# [Dataset excerpts]
──────────────────────────────

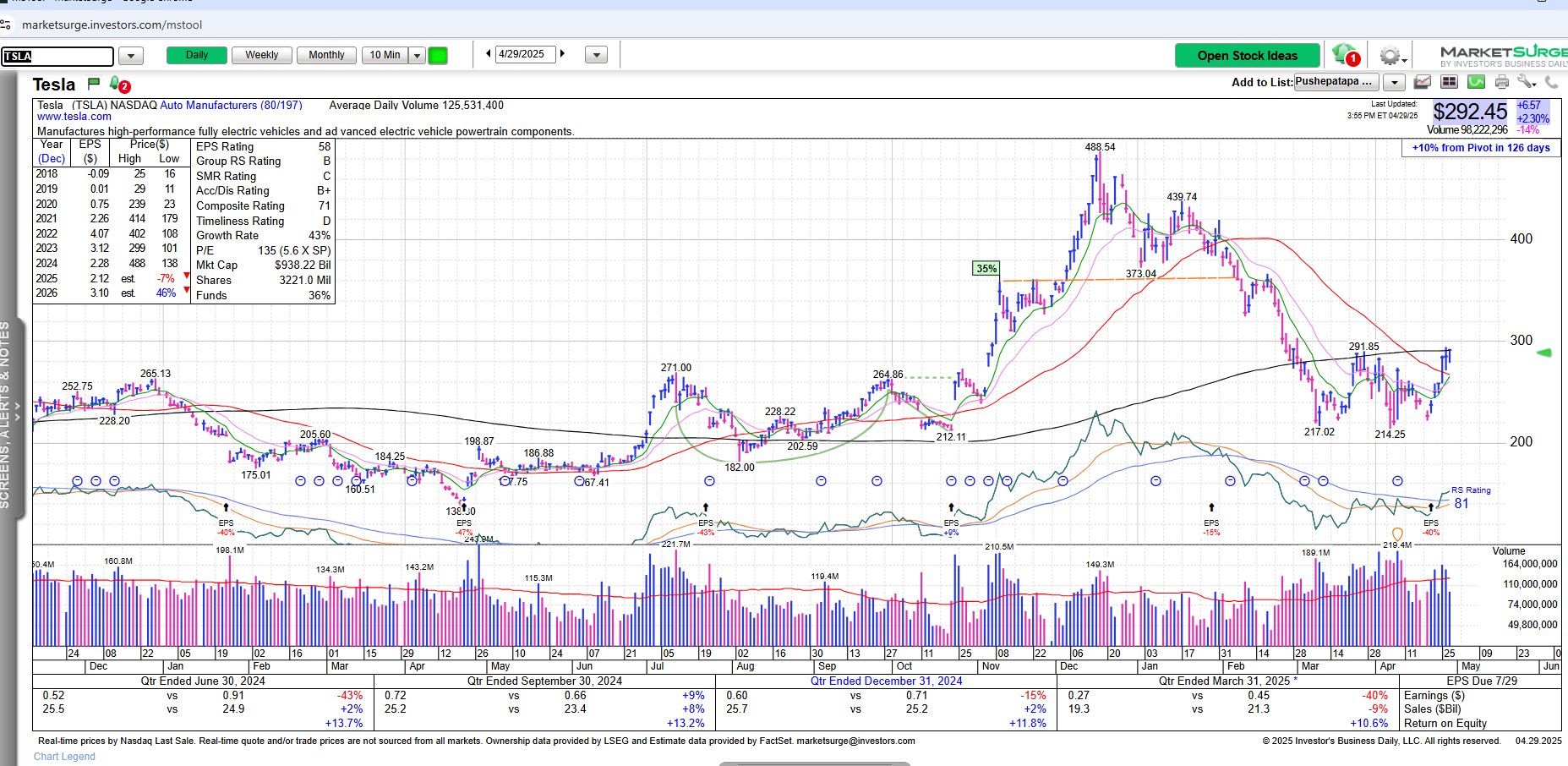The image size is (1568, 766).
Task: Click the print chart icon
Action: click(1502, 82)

──────────────────────────────

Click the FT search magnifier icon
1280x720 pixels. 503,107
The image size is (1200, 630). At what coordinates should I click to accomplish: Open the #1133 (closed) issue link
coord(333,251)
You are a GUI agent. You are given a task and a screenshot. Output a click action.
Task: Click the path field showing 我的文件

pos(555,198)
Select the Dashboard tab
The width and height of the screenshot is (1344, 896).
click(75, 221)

──────────────────────────────

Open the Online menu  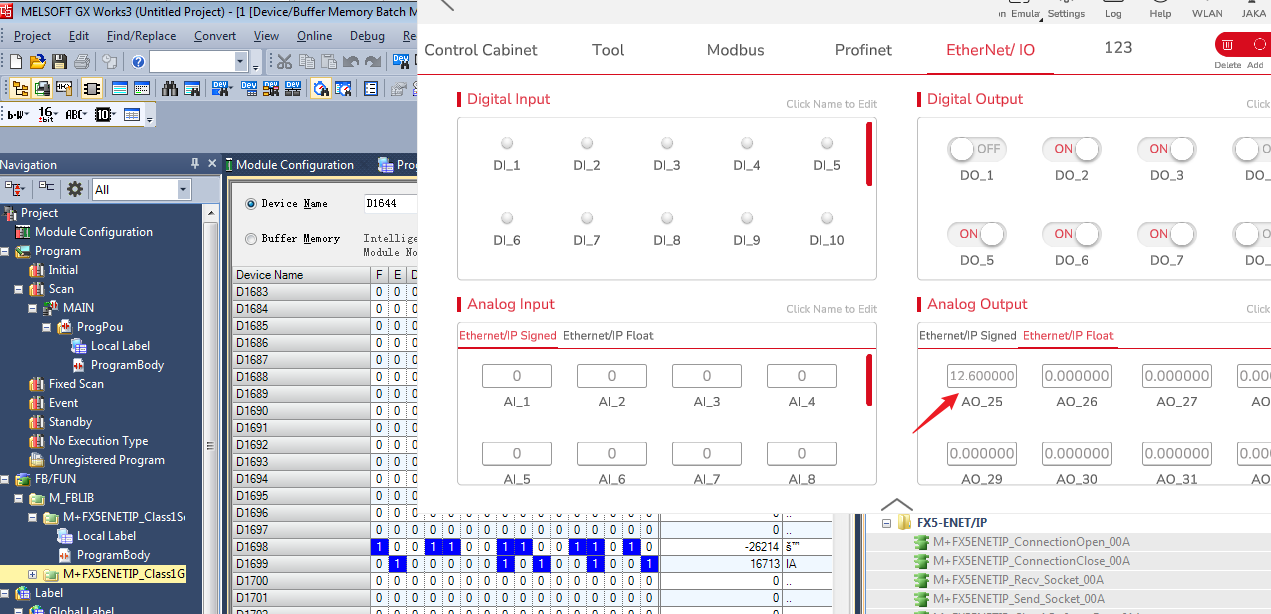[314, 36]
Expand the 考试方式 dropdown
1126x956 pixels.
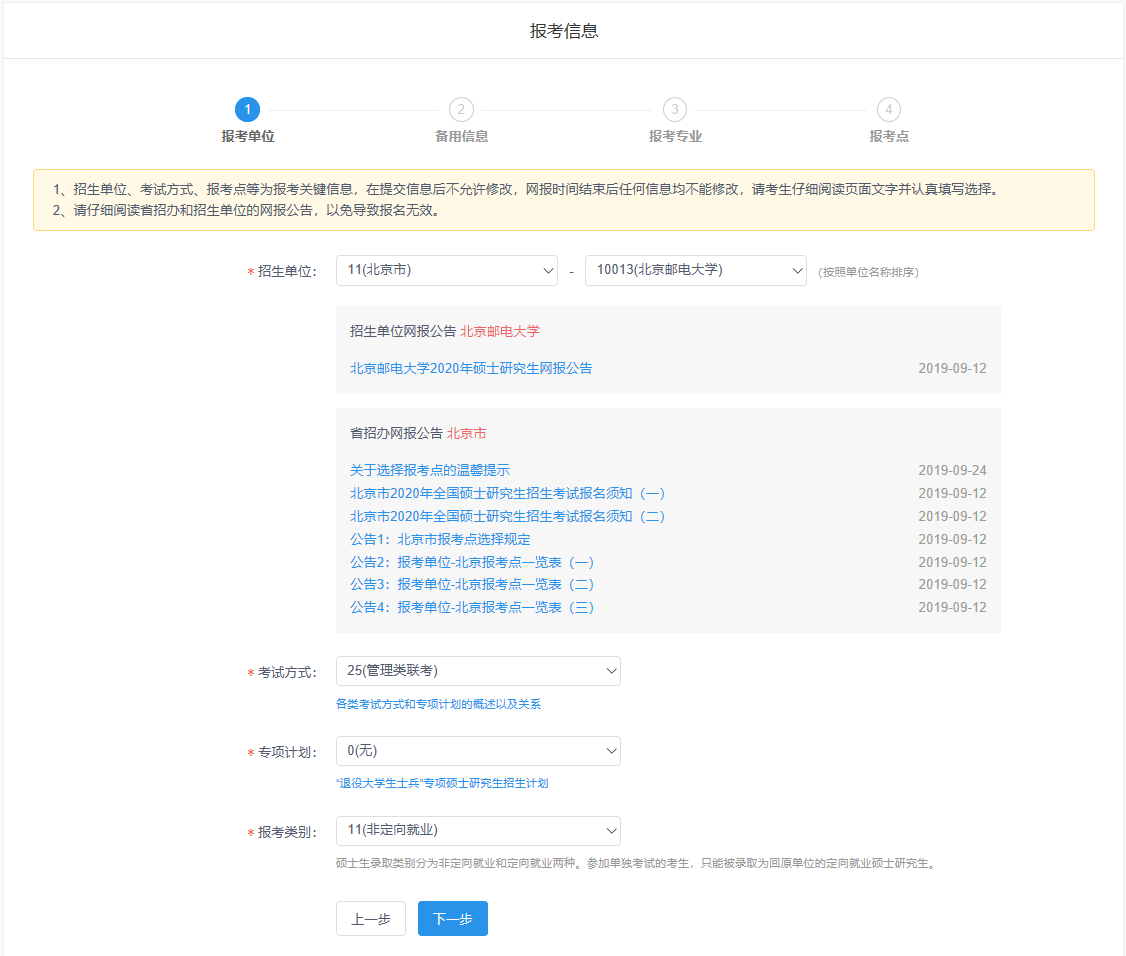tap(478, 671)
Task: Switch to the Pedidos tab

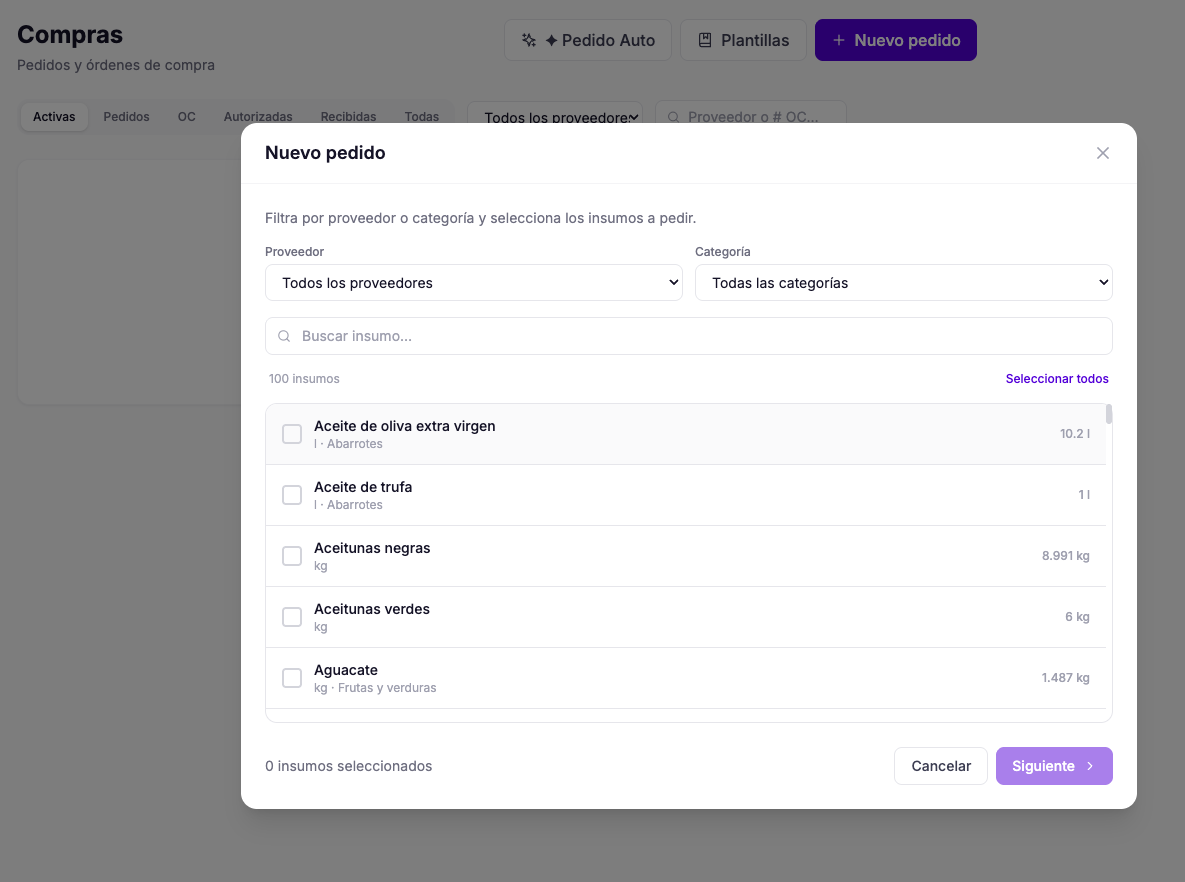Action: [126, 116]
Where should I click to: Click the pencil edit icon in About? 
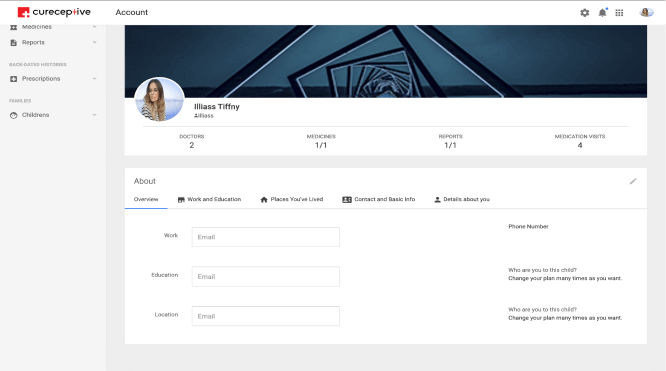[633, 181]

──────────────────────────────

# [Problem description]
Using the records above, write out exactly the lines between the one holding "Click the FT search magnifier icon" and the one holding "You are a GUI", inclusive; leave everything else out.

# [Exercise answer]
Click the FT search magnifier icon
1280x720 pixels. 503,107
The image size is (1200, 630). At what coordinates should I click to accomplish: Open the #1133 (closed) issue link
coord(333,251)
You are a GUI agent. You are given a task and a screenshot. Output a click action.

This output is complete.